__SHORT EXERCISE__.
Pull out each line of the records below that contains the string "pixels", copying those lines unchanged.

Entries on where items appear:
_ _ _ _
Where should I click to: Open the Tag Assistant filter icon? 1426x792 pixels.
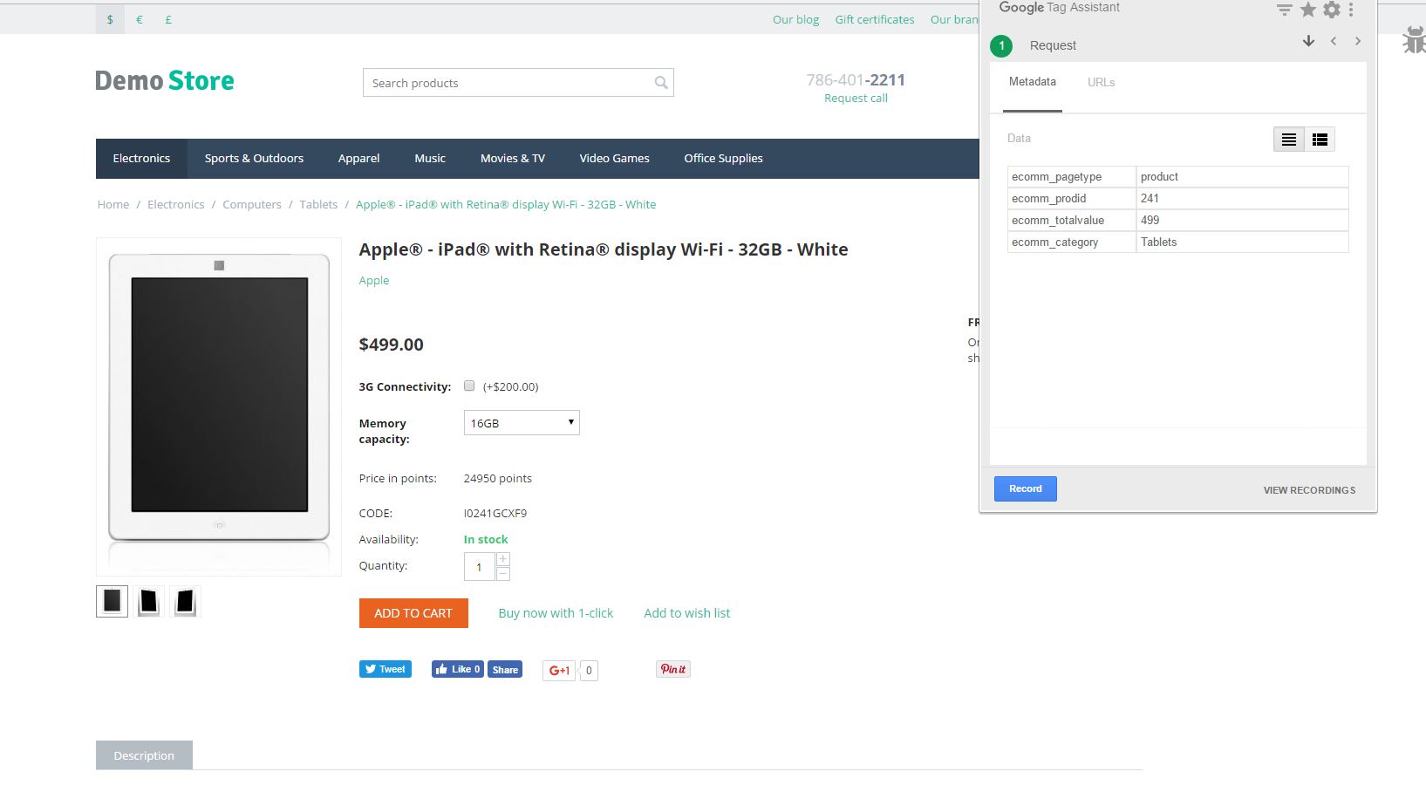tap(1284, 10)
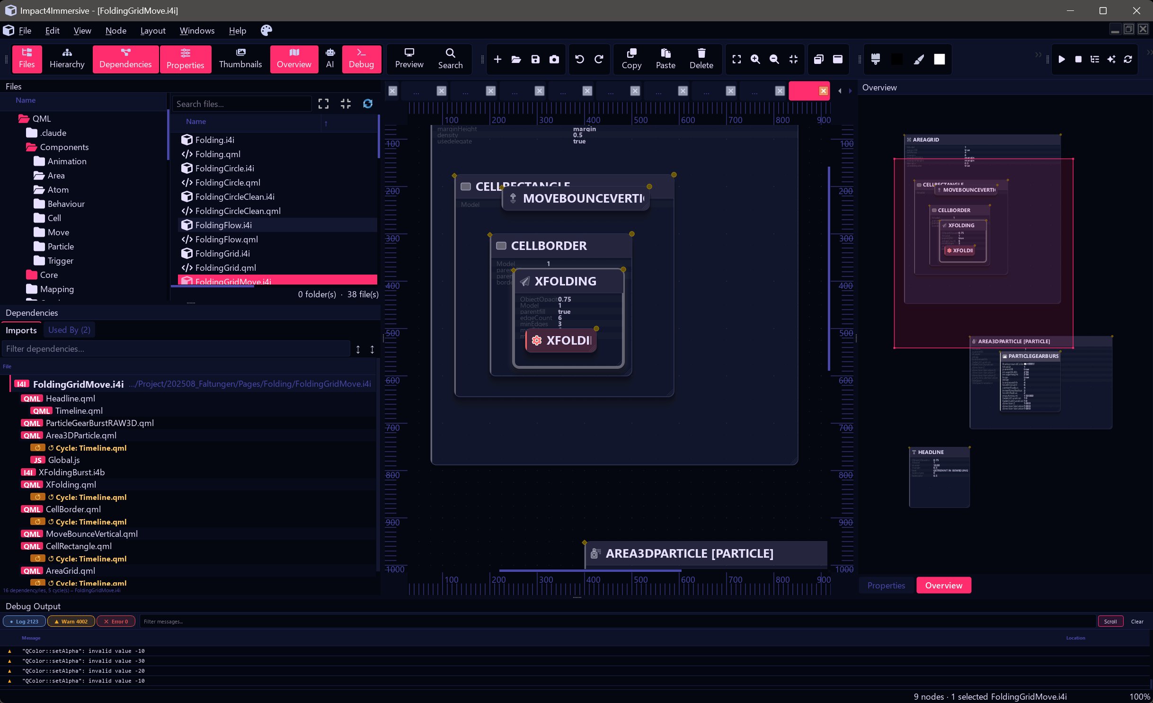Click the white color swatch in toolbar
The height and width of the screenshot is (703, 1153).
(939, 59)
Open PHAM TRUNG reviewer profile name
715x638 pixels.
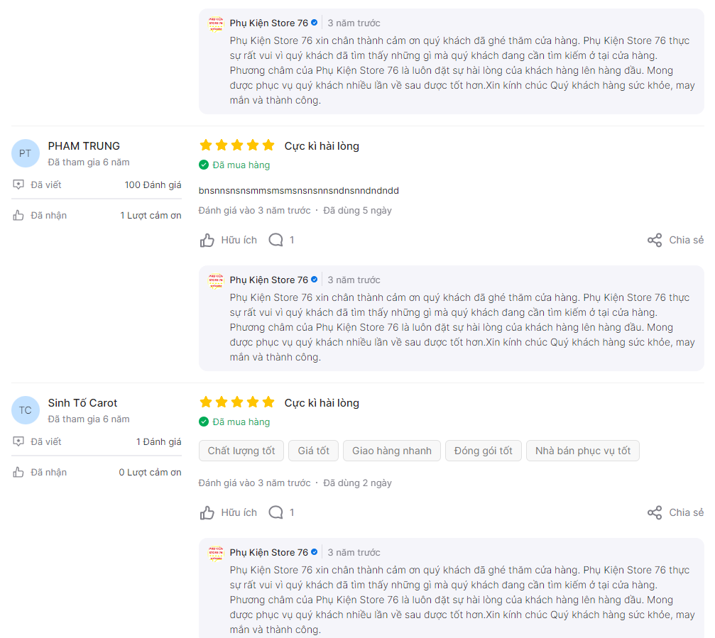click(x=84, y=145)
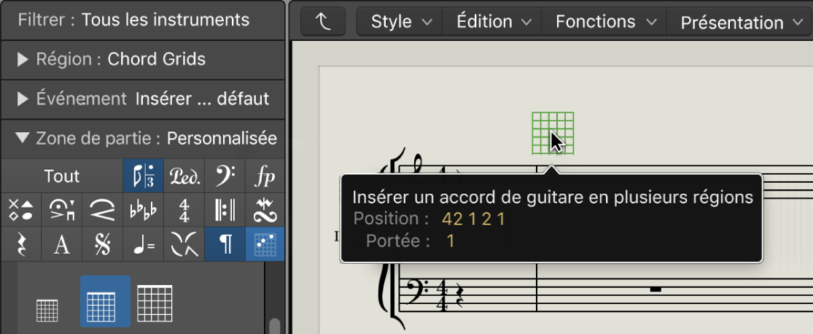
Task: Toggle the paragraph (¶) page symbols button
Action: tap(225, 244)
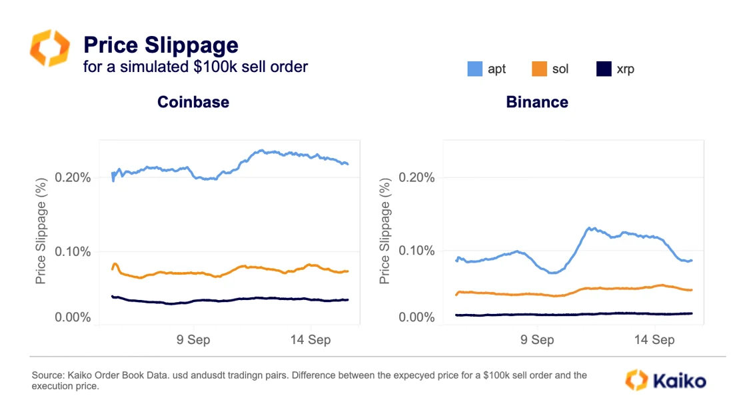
_ _ _ _
__RESULT OF THIS TASK__.
Where should I click to: Open the Tag Assistant filter icon? 1426x792 pixels.
715x638 pixels.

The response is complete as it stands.